İcra İflas Kanunu’nun 179. maddesinde de, kanun koyucu iflasın ertelenmesi talebi bakımından “ŞİRKETLER VEYA KOOPERATİFLER” dememiş, aksine “ŞİRKET VEYA KOOPERATİF” demek suretiyle iflas ve iflasın ertelenmesi taleplerinin ayrı ayrı açılabileceğini, davacının çoğul değil tekil olduğunu göstermiştir. Bunun aksinin kabulü Yasa’nın lafzi yorumuna da aykırıdır.
İflasın ertelenmesi taleplerinin grup şirketleri tarafından birlikte açılması, bunların ayrı ayrı yatırmaları gereken harçtan kaçınmalarına da imkan verecektir. Harçlara dair düzenlemeler kamu düzeninden sayıldığından başlı başına bu husus bile birden çok tüzel kişinin birlikte iflasın ertelenmesi talebinde bulunmalarına engel teşkil etmektedir.

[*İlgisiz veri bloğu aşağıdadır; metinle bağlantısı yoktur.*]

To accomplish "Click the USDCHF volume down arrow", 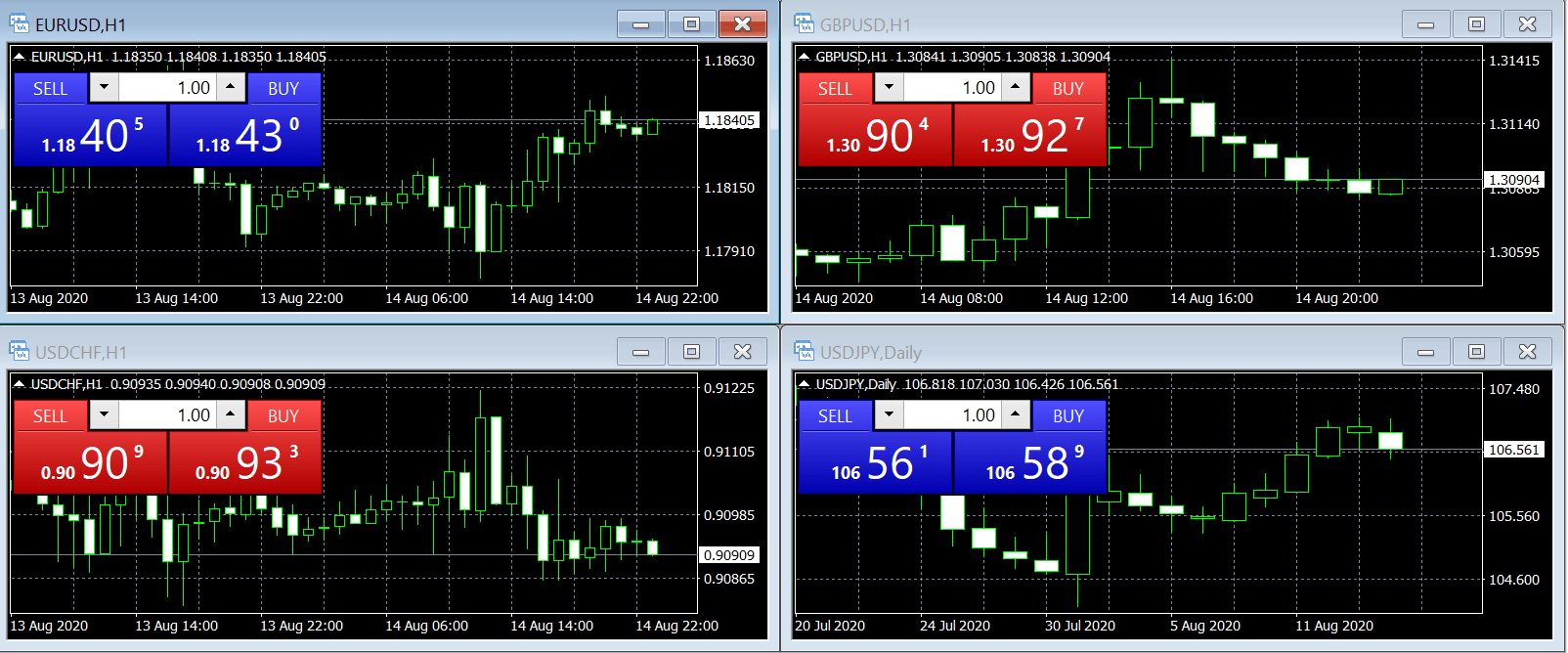I will click(105, 415).
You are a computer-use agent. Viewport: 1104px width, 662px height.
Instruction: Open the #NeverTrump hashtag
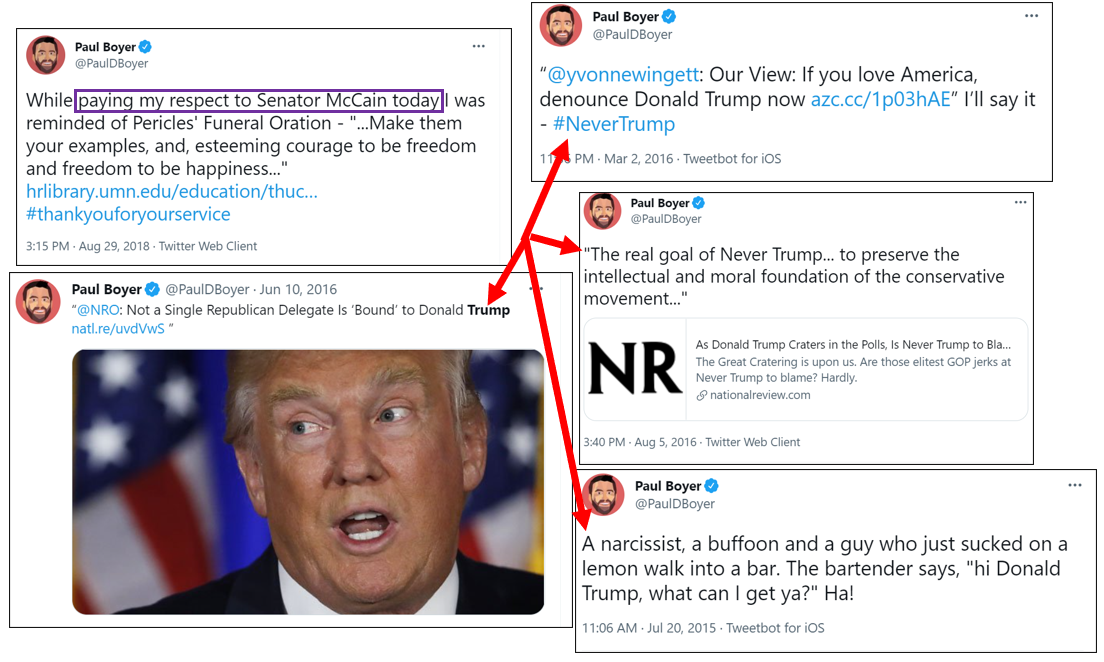coord(614,124)
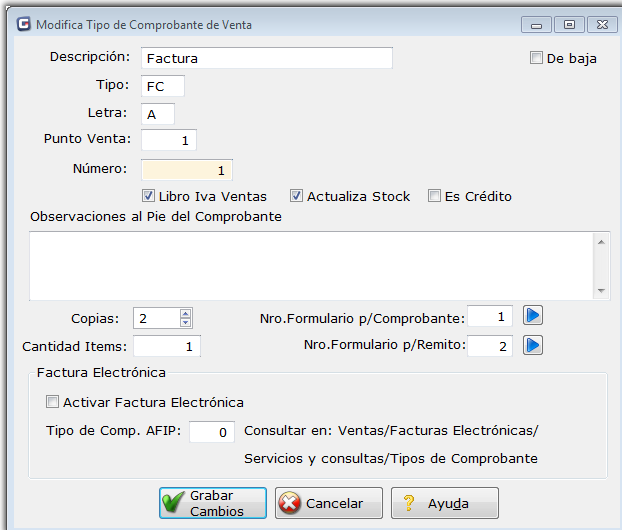Click the blue arrow next to Nro.Formulario p/Comprobante
The width and height of the screenshot is (622, 530).
tap(533, 316)
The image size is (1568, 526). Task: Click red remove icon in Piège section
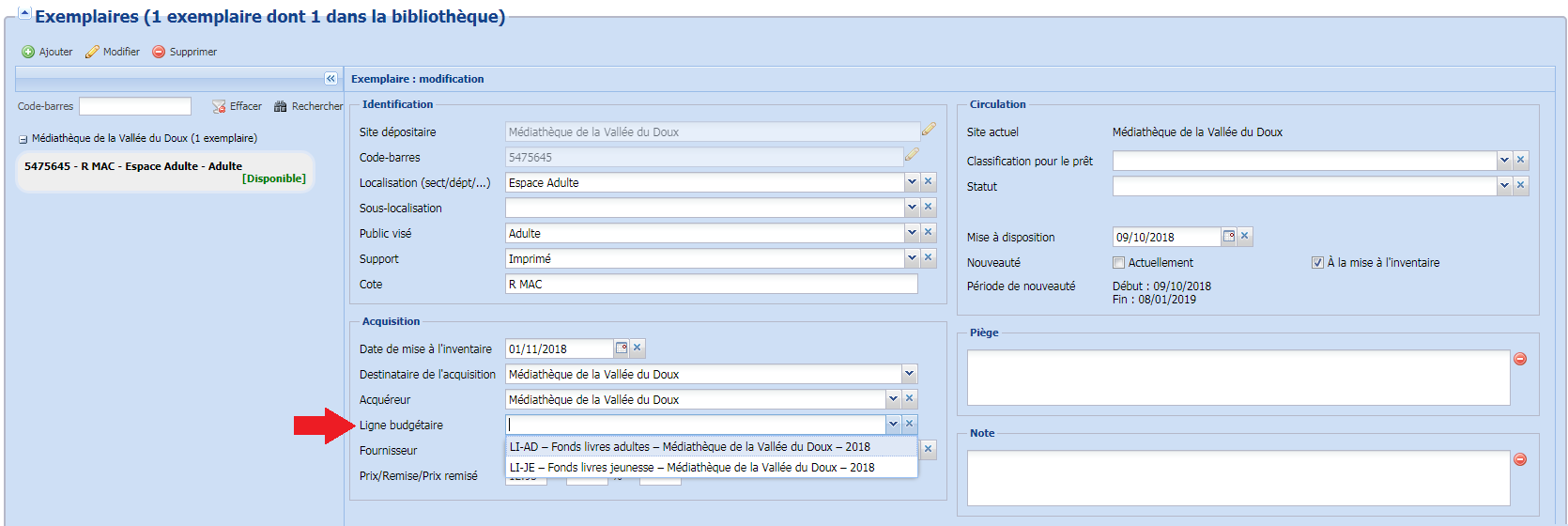pos(1520,359)
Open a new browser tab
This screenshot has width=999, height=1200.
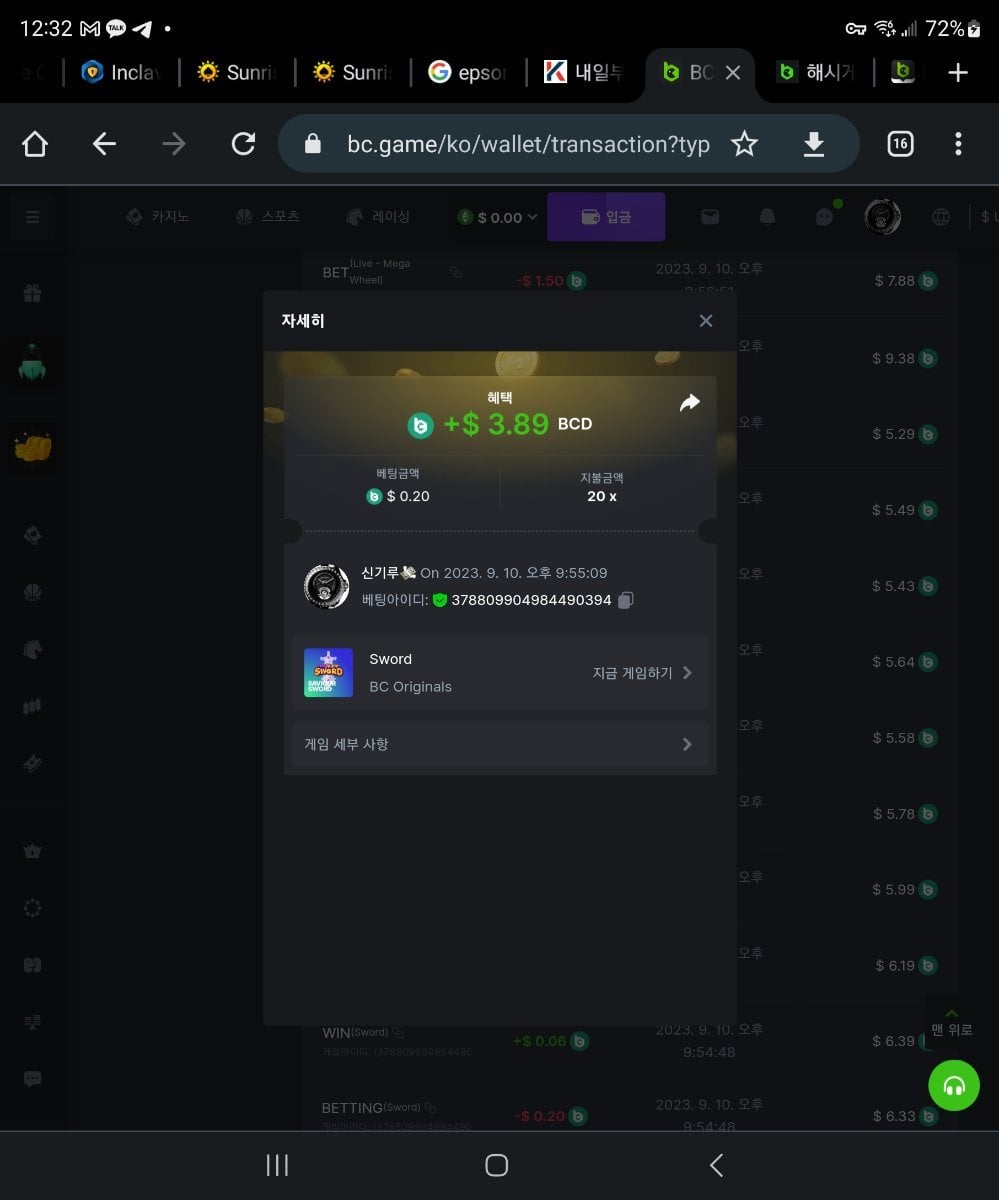(x=958, y=73)
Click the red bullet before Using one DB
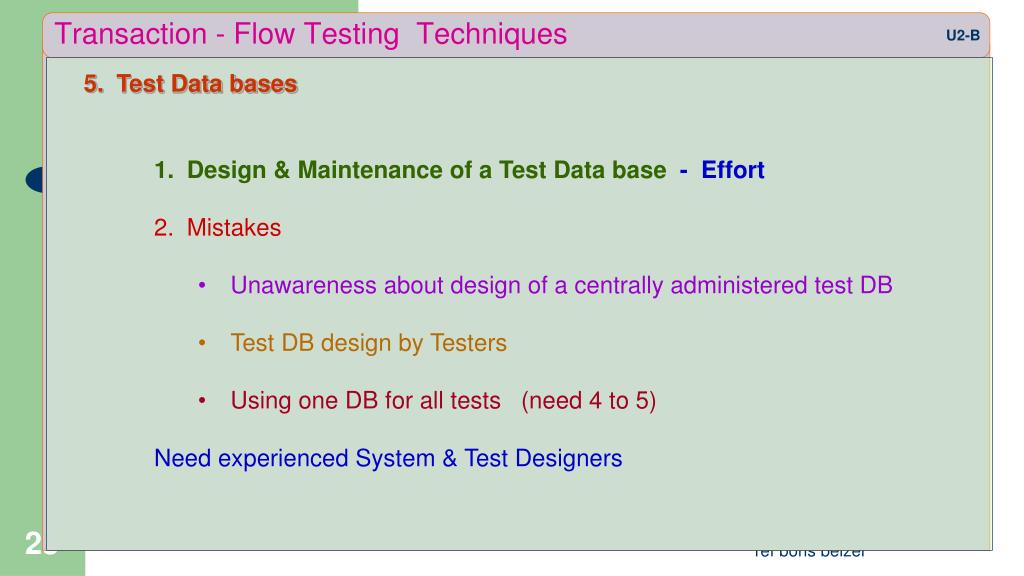The width and height of the screenshot is (1024, 576). pos(202,400)
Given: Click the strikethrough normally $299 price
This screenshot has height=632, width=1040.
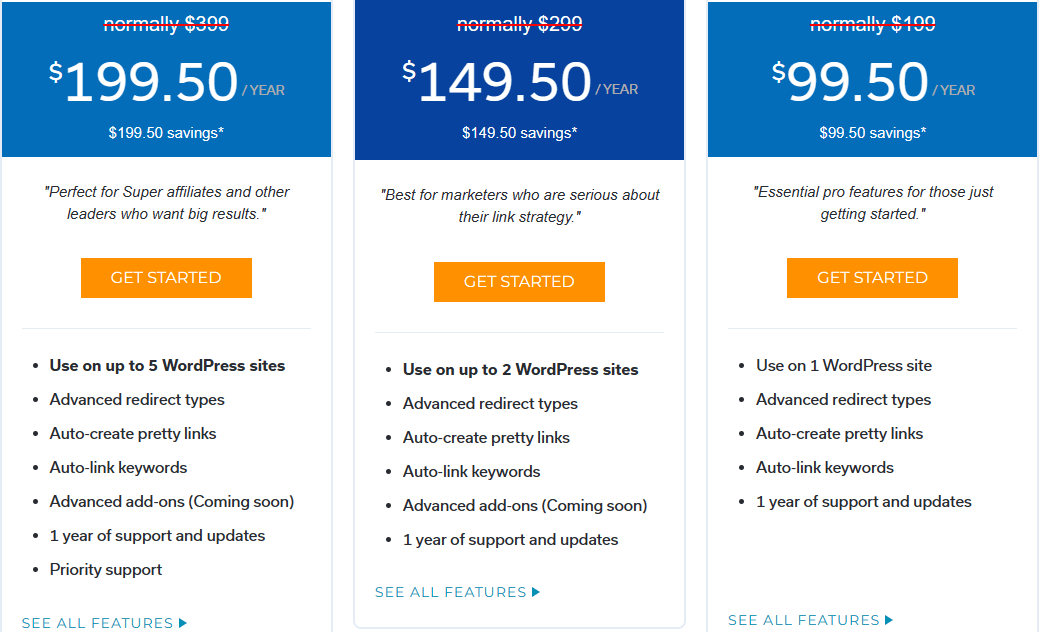Looking at the screenshot, I should pyautogui.click(x=519, y=23).
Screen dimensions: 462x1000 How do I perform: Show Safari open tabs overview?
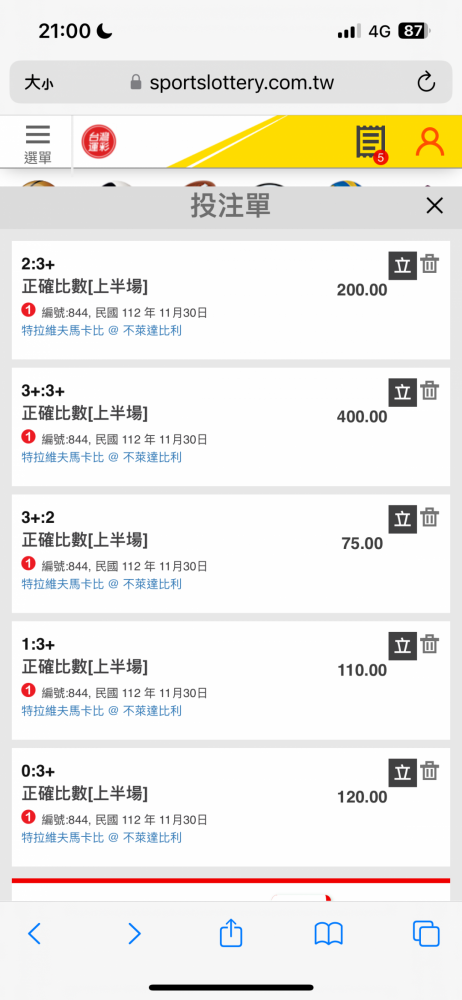(426, 934)
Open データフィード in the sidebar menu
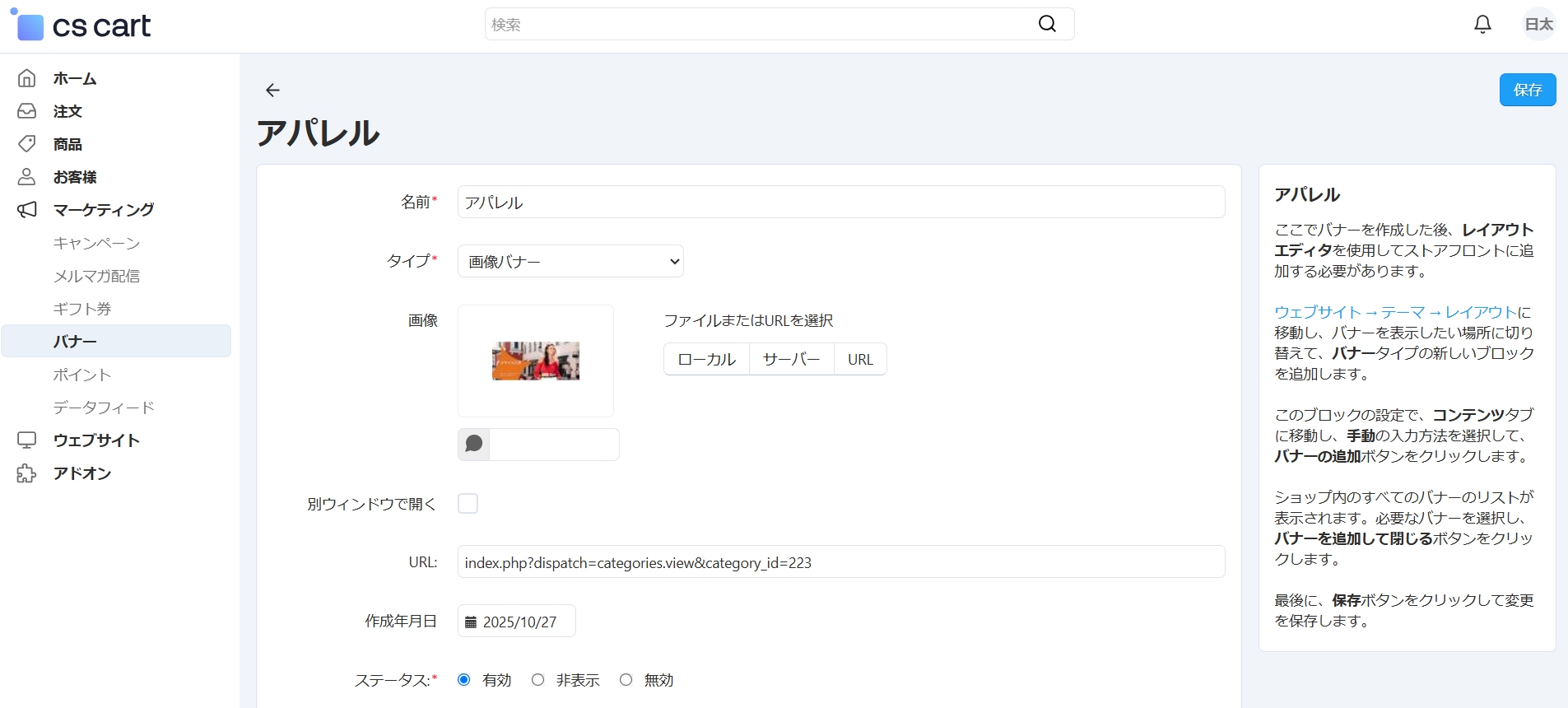The width and height of the screenshot is (1568, 708). point(104,408)
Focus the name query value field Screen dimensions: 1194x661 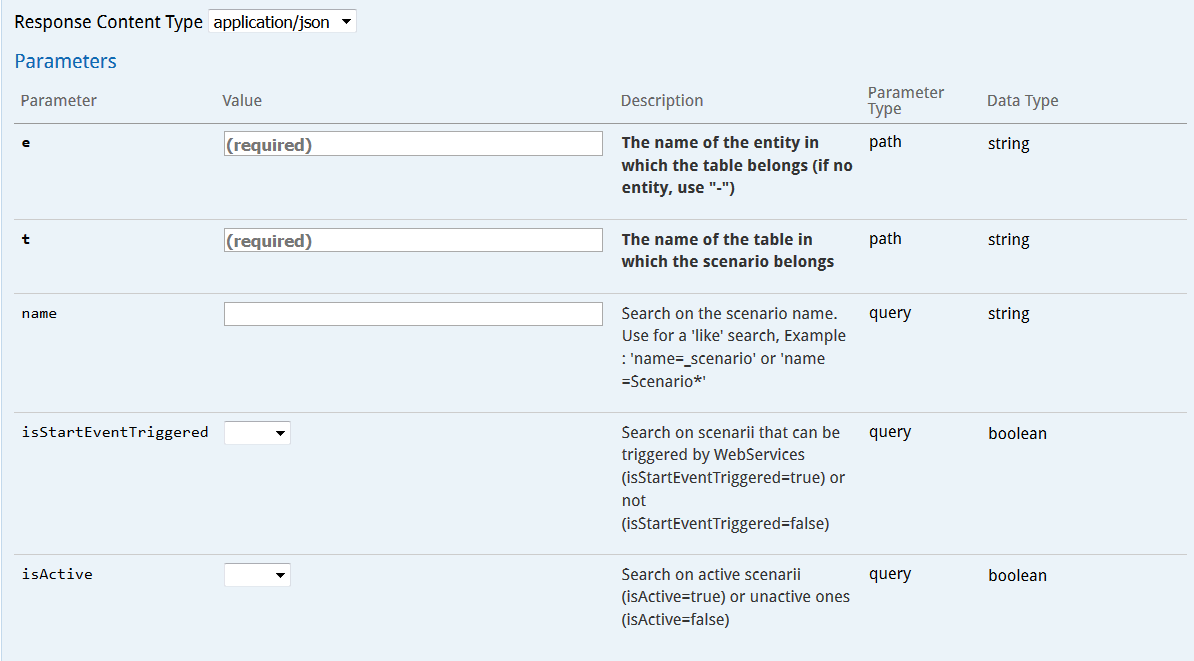[x=413, y=314]
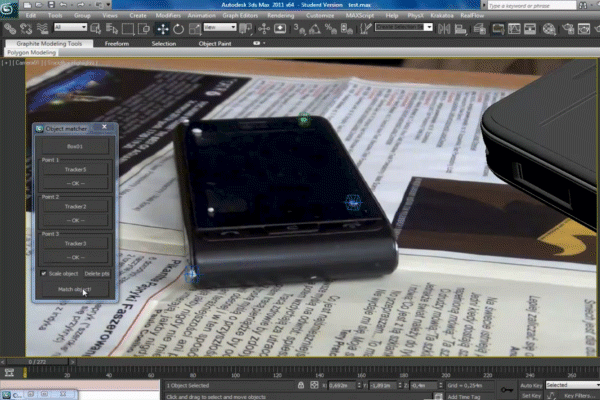Viewport: 600px width, 400px height.
Task: Toggle the Auto Key button
Action: pos(530,385)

Borca batıklığın tespit edildiği, ancak iyileştirme projesinin yeterli görülmemesi durumunda erteleme talebinin reddiyle bunun sonucu olarak talepte bulunanın iflasına karar verileceği gözetildiğinde birden çok borçlunun aynı davada iflası istenemeyeceği gibi birden çok borçlu da iflasla sonuçlanabilecek olan iflasın ertelenmesi talebinde bulunamazlar.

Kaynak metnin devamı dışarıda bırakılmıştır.